1: /*
2: - - - - - - - - - - - - - - - - - - - - - - - - - - - - - - - - - - - - - -
3: SLEPc - Scalable Library for Eigenvalue Problem Computations
4: Copyright (c) 2002-2015, Universitat Politecnica de Valencia, Spain
6: This file is part of SLEPc.
8: SLEPc is free software: you can redistribute it and/or modify it under the
9: terms of version 3 of the GNU Lesser General Public License as published by
10: the Free Software Foundation.
12: SLEPc is distributed in the hope that it will be useful, but WITHOUT ANY
13: WARRANTY; without even the implied warranty of MERCHANTABILITY or FITNESS
14: FOR A PARTICULAR PURPOSE. See the GNU Lesser General Public License for
15: more details.
17: You should have received a copy of the GNU Lesser General Public License
18: along with SLEPc.

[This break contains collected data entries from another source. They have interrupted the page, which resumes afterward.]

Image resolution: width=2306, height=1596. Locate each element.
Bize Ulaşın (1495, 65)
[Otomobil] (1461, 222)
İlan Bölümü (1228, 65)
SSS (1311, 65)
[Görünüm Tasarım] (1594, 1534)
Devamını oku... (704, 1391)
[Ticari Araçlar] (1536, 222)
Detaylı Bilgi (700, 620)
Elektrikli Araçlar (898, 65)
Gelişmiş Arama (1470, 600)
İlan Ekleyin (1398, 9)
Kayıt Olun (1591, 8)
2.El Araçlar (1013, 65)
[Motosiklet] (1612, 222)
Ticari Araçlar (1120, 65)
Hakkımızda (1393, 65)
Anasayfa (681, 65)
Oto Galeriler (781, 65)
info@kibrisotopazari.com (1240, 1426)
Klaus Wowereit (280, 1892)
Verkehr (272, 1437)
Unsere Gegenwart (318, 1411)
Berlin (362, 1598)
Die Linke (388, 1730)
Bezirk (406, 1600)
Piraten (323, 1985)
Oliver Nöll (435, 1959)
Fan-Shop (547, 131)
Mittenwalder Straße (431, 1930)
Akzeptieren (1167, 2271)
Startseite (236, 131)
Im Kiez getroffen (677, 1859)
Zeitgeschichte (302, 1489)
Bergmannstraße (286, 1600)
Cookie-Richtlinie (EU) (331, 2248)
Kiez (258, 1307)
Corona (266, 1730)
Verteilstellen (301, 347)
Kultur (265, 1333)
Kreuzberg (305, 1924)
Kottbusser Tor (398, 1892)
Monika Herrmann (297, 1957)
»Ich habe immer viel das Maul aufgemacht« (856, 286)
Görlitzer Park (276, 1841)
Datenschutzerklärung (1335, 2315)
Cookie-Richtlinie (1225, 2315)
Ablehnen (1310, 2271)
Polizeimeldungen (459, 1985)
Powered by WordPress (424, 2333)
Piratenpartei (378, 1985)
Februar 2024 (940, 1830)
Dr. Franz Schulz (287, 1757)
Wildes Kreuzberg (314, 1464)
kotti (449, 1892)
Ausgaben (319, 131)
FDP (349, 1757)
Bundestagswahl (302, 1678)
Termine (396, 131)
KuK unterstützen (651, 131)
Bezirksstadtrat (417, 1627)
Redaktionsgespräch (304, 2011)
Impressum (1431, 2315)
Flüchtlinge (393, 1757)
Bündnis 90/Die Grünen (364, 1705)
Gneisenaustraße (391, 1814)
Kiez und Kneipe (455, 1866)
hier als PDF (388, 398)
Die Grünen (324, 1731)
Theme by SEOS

If not, see <http://www.gnu.org/licenses/>.
19: - - - - - - - - - - - - - - - - - - - - - - - - - - - - - - - - - - - - - -
20: */
22: static char help[] = "Solves the same problem as in ex5, but with a user-defined sorting criterion."
23: "It is a standard nonsymmetric eigenproblem with real eigenvalues and the rightmost eigenvalue is known to be 1.\n"
24: "This example illustrates how the user can set a custom spectrum selection.\n\n"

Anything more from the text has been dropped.